• _What you should do_
The required answer is an exact copy of the lines from the one containing "Given: Click the" to the end of the listing, both included, without any pictures.
....
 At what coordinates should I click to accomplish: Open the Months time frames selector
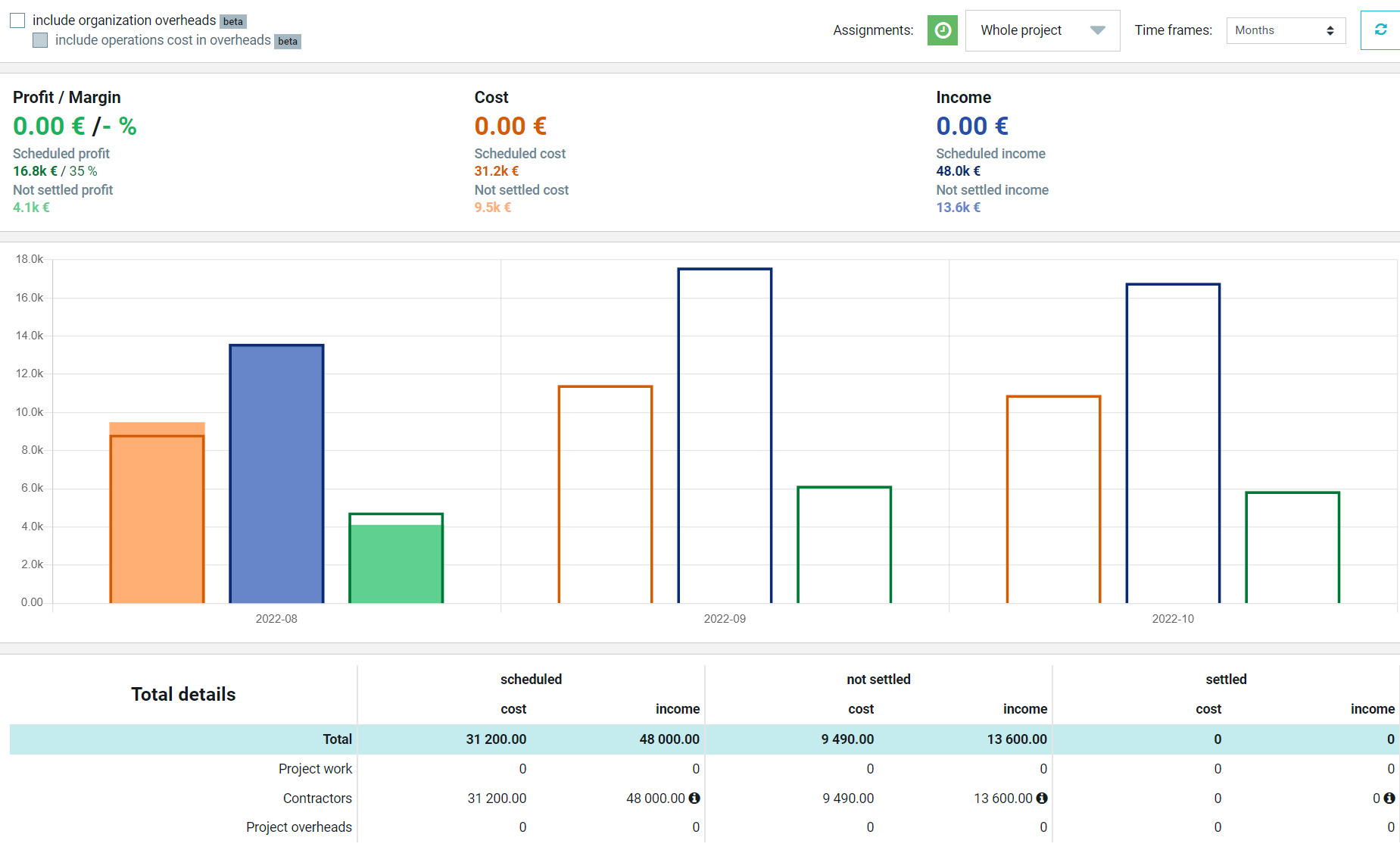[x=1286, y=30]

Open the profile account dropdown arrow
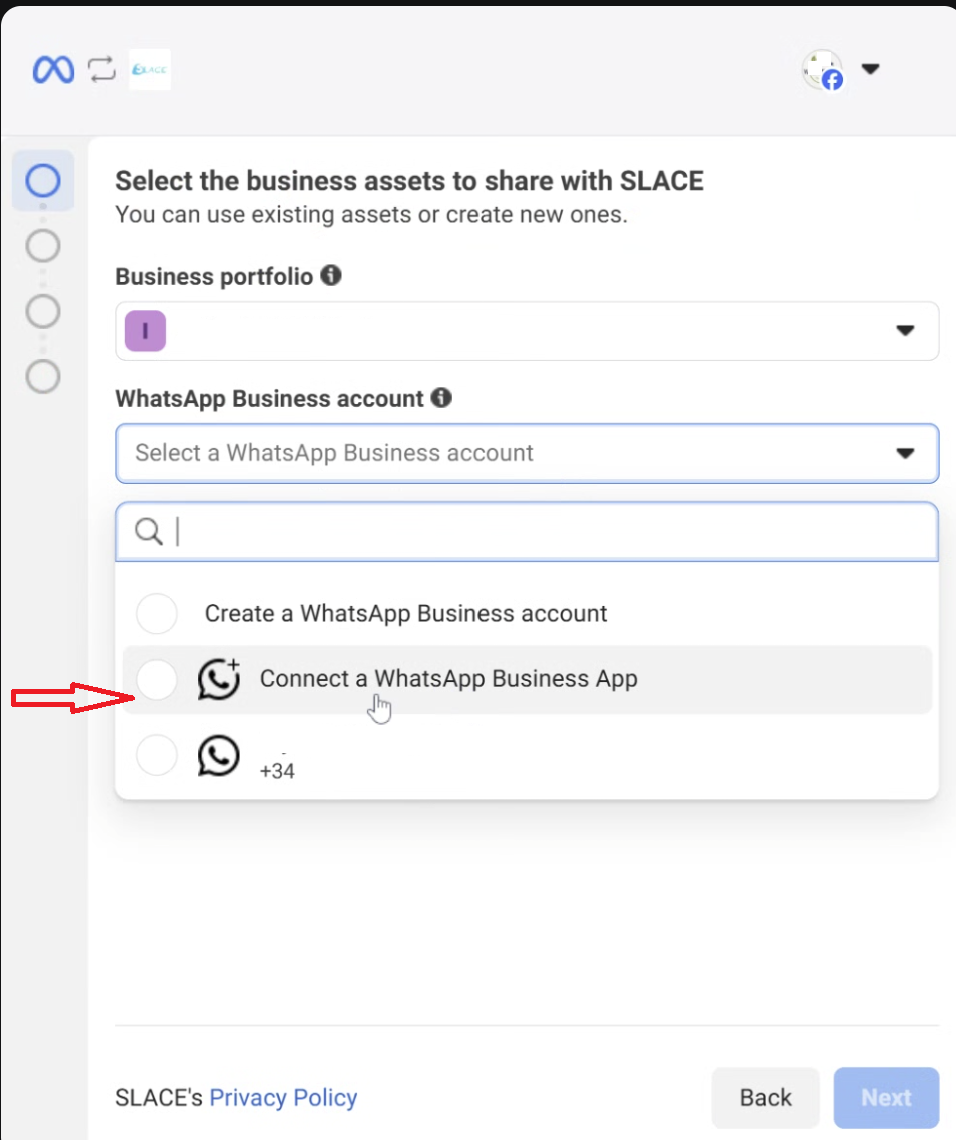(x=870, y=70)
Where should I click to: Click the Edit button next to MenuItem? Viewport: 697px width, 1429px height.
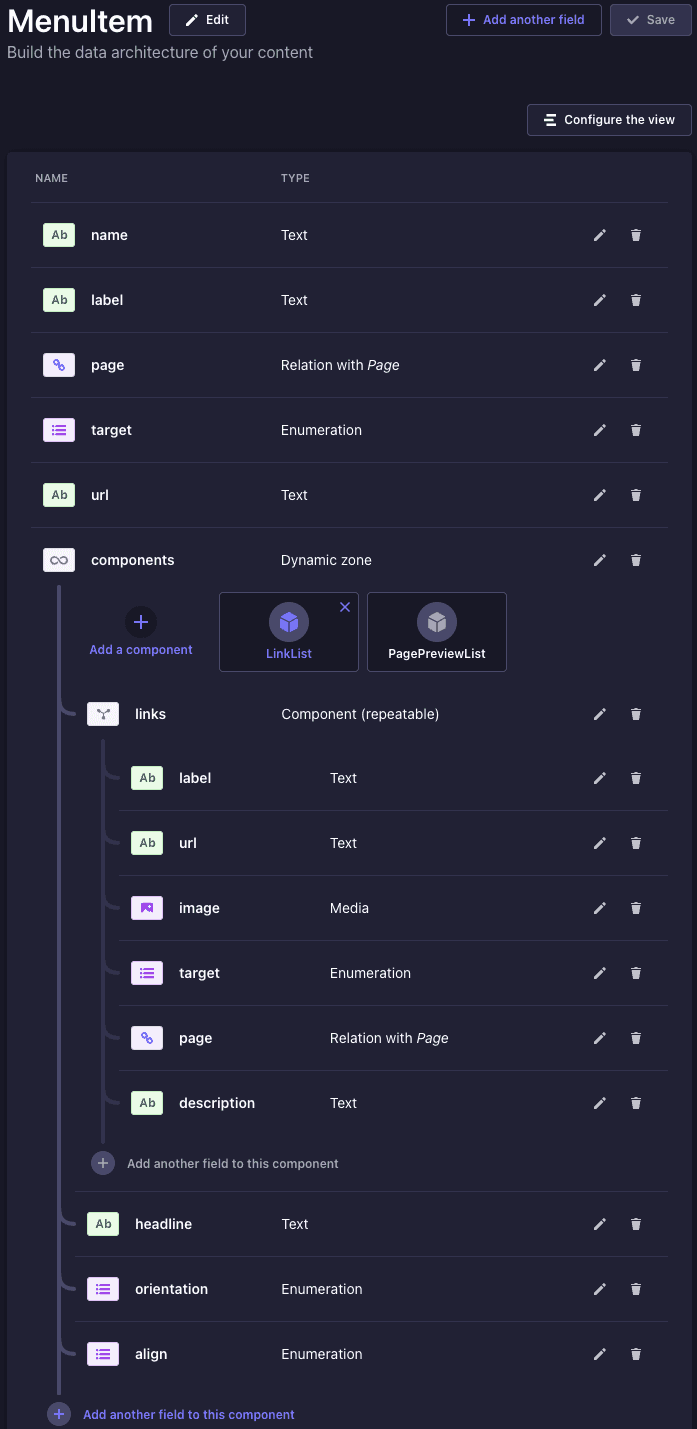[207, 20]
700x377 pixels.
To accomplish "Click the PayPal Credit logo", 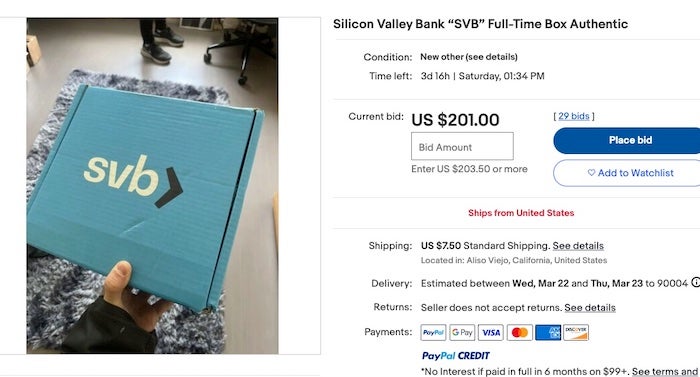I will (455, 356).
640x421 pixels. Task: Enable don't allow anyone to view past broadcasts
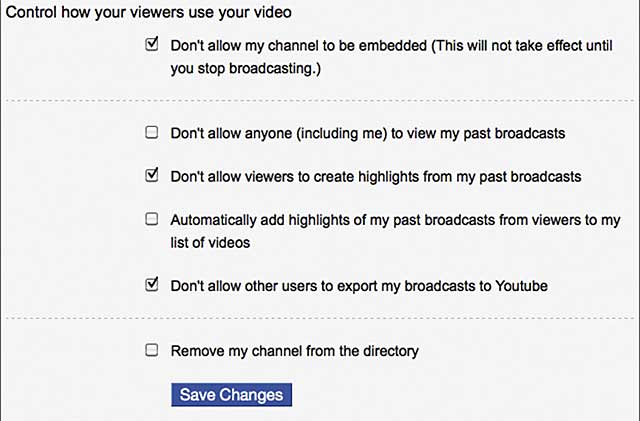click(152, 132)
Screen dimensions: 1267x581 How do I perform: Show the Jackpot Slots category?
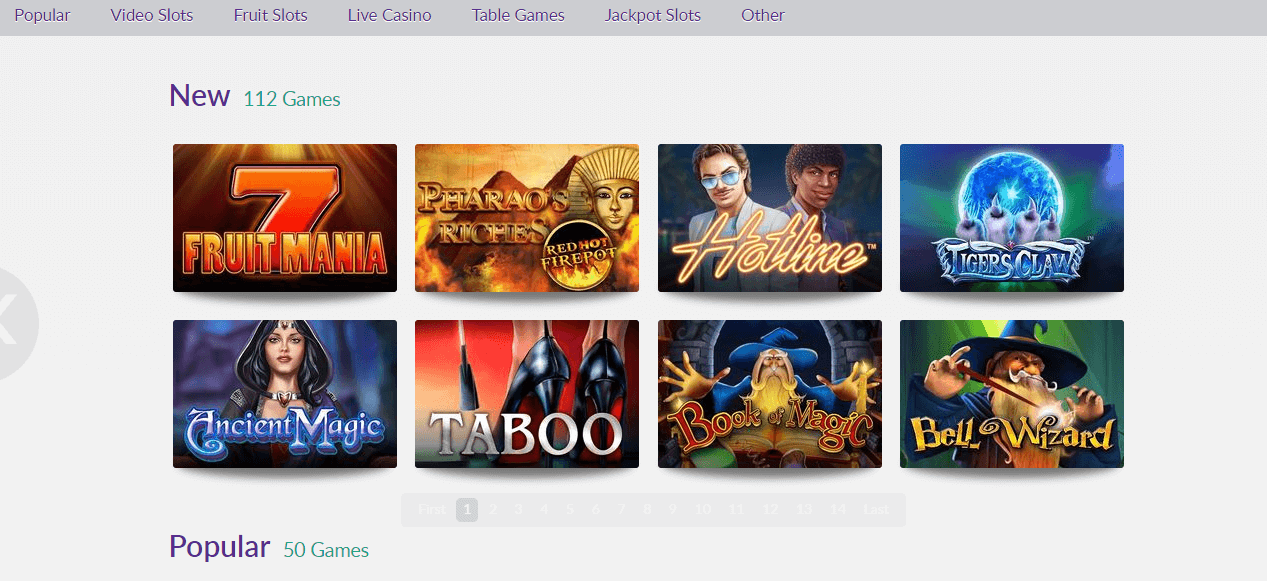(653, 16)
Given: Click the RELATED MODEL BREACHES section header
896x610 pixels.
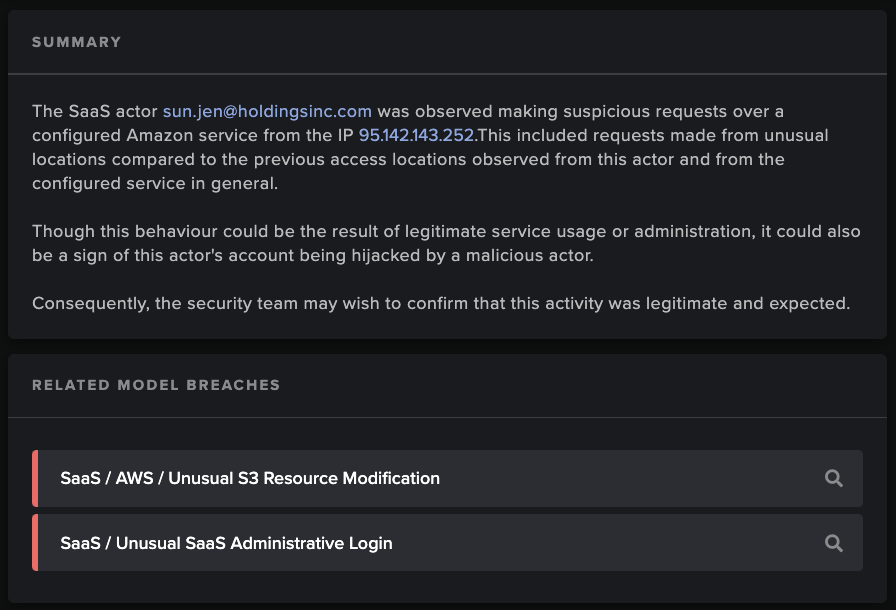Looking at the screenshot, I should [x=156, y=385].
....
• _Task solution_
Given: Click the RELATED MODEL BREACHES section header
896x610 pixels.
Looking at the screenshot, I should [x=156, y=385].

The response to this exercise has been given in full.